[Exercise goal]: Each line of the records needs to come back exactly as written.

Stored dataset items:

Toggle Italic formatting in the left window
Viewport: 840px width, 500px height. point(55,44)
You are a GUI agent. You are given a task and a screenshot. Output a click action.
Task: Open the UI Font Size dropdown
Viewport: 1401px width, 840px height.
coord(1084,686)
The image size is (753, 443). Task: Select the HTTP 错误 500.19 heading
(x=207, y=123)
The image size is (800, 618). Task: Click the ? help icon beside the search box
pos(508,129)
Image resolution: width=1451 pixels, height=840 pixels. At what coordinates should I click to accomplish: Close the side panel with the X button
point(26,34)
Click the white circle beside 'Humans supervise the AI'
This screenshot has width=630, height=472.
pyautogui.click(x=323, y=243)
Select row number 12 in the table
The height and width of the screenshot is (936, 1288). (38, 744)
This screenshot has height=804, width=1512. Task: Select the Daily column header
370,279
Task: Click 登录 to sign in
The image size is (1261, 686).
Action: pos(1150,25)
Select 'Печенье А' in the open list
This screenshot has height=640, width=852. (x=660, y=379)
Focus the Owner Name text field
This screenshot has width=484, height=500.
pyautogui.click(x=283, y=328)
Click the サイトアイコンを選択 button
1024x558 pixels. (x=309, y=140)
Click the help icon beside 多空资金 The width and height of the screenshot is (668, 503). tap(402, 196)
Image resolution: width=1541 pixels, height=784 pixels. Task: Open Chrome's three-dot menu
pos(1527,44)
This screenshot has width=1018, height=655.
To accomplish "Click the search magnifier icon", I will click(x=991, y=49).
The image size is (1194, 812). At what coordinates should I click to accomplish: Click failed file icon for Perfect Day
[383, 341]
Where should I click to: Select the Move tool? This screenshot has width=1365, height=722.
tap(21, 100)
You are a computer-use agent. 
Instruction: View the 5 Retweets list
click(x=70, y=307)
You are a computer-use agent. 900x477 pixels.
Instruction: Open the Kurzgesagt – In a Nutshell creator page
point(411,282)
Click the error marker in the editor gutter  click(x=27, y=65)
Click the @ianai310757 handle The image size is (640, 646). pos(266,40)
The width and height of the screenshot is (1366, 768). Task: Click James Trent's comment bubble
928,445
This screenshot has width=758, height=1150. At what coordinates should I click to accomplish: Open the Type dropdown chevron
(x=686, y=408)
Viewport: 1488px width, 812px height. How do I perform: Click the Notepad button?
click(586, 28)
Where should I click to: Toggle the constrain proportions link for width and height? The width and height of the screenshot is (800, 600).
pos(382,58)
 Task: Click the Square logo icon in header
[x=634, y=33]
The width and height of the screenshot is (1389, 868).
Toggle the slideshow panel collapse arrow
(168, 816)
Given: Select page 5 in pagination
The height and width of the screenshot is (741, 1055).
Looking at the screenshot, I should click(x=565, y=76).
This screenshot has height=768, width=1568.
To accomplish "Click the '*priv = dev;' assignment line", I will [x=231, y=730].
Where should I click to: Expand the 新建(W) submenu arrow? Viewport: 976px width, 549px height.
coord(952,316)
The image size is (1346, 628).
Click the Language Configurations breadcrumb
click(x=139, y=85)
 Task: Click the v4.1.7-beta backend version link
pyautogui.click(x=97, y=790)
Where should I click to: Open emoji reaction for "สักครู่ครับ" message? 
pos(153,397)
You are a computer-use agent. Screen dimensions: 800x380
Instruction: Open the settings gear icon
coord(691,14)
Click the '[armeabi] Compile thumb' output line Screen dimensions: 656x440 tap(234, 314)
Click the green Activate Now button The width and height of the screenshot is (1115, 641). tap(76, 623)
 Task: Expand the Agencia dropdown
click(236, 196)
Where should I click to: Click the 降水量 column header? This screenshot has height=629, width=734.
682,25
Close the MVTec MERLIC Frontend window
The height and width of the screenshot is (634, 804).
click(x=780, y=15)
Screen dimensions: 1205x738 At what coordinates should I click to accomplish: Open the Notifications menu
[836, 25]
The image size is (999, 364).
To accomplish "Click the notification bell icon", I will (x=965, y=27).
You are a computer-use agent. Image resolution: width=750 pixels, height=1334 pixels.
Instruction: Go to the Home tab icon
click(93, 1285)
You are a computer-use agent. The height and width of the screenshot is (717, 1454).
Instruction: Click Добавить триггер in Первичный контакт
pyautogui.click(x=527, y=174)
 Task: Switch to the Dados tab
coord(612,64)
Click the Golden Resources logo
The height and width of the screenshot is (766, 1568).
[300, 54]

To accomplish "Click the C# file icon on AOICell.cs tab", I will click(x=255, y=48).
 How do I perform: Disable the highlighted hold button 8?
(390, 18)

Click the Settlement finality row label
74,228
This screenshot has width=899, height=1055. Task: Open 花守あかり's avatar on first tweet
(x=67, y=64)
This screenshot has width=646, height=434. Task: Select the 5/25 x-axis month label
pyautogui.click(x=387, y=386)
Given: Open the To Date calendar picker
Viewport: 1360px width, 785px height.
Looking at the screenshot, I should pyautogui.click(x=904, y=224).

[Output of the exercise]:
Toggle Italic formatting in the left window
Viewport: 840px width, 500px height. point(55,44)
You are a GUI agent. You are given a task and a screenshot. Output a click action.
Task: Open the UI Font Size dropdown
Viewport: 1401px width, 840px height.
coord(1084,686)
The image size is (753, 443). Task: Select the HTTP 错误 500.19 heading
(x=207, y=123)
The image size is (800, 618). Task: Click the ? help icon beside the search box
pos(508,129)
Image resolution: width=1451 pixels, height=840 pixels. At what coordinates should I click to accomplish: Close the side panel with the X button
point(26,34)
Click the white circle beside 'Humans supervise the AI'
This screenshot has width=630, height=472.
pyautogui.click(x=323, y=243)
Select row number 12 in the table
The height and width of the screenshot is (936, 1288). (38, 744)
This screenshot has height=804, width=1512. Task: Select the Daily column header
370,279
Task: Click 登录 to sign in
The image size is (1261, 686).
Action: pos(1150,25)
Select 'Печенье А' in the open list
This screenshot has height=640, width=852. (x=660, y=379)
Focus the Owner Name text field
This screenshot has width=484, height=500.
pyautogui.click(x=283, y=328)
Click the サイトアイコンを選択 button
1024x558 pixels. (x=309, y=140)
Click the help icon beside 多空资金 The width and height of the screenshot is (668, 503). tap(402, 196)
Image resolution: width=1541 pixels, height=784 pixels. Task: Open Chrome's three-dot menu
pos(1527,44)
This screenshot has width=1018, height=655.
To accomplish "Click the search magnifier icon", I will click(x=991, y=49).
The image size is (1194, 812). At what coordinates should I click to accomplish: Click failed file icon for Perfect Day
[383, 341]
Where should I click to: Select the Move tool? This screenshot has width=1365, height=722.
tap(21, 100)
You are a computer-use agent. 
Instruction: View the 5 Retweets list
click(x=70, y=307)
You are a computer-use agent. 900x477 pixels.
Instruction: Open the Kurzgesagt – In a Nutshell creator page
point(411,282)
Click the error marker in the editor gutter  click(x=27, y=65)
Click the @ianai310757 handle The image size is (640, 646). pos(266,40)
The width and height of the screenshot is (1366, 768). Task: Click James Trent's comment bubble
928,445
This screenshot has width=758, height=1150. At what coordinates should I click to accomplish: Open the Type dropdown chevron
(x=686, y=408)
Viewport: 1488px width, 812px height. How do I perform: Click the Notepad button?
click(586, 28)
Where should I click to: Toggle the constrain proportions link for width and height? The width and height of the screenshot is (800, 600).
pos(382,58)
 Task: Click the Square logo icon in header
[x=634, y=33]
The width and height of the screenshot is (1389, 868).
Toggle the slideshow panel collapse arrow
(168, 816)
Given: Select page 5 in pagination
The height and width of the screenshot is (741, 1055).
Looking at the screenshot, I should click(x=565, y=76).
This screenshot has height=768, width=1568.
To accomplish "Click the '*priv = dev;' assignment line", I will [x=231, y=730].
Where should I click to: Expand the 新建(W) submenu arrow? Viewport: 976px width, 549px height.
coord(952,316)
The image size is (1346, 628).
Click the Language Configurations breadcrumb
click(x=139, y=85)
 Task: Click the v4.1.7-beta backend version link
pyautogui.click(x=97, y=790)
Where should I click to: Open emoji reaction for "สักครู่ครับ" message? 
pos(153,397)
You are a computer-use agent. Screen dimensions: 800x380
Instruction: Open the settings gear icon
coord(691,14)
Click the '[armeabi] Compile thumb' output line Screen dimensions: 656x440 tap(234, 314)
Click the green Activate Now button The width and height of the screenshot is (1115, 641). tap(76, 623)
 Task: Expand the Agencia dropdown
click(236, 196)
Where should I click to: Click the 降水量 column header? This screenshot has height=629, width=734.
682,25
Close the MVTec MERLIC Frontend window
The height and width of the screenshot is (634, 804).
click(x=780, y=15)
Screen dimensions: 1205x738 At what coordinates should I click to accomplish: Open the Notifications menu
[836, 25]
The image size is (999, 364).
To accomplish "Click the notification bell icon", I will (x=965, y=27).
You are a computer-use agent. Image resolution: width=750 pixels, height=1334 pixels.
Instruction: Go to the Home tab icon
click(93, 1285)
You are a computer-use agent. The height and width of the screenshot is (717, 1454).
Instruction: Click Добавить триггер in Первичный контакт
pyautogui.click(x=527, y=174)
 Task: Switch to the Dados tab
coord(612,64)
Click the Golden Resources logo
The height and width of the screenshot is (766, 1568).
[300, 54]

To accomplish "Click the C# file icon on AOICell.cs tab", I will click(x=255, y=48).
 How do I perform: Disable the highlighted hold button 8?
(390, 18)

Click the Settlement finality row label
74,228
This screenshot has width=899, height=1055. Task: Open 花守あかり's avatar on first tweet
(x=67, y=64)
This screenshot has width=646, height=434. Task: Select the 5/25 x-axis month label
pyautogui.click(x=387, y=386)
Given: Open the To Date calendar picker
Viewport: 1360px width, 785px height.
Looking at the screenshot, I should pyautogui.click(x=904, y=224).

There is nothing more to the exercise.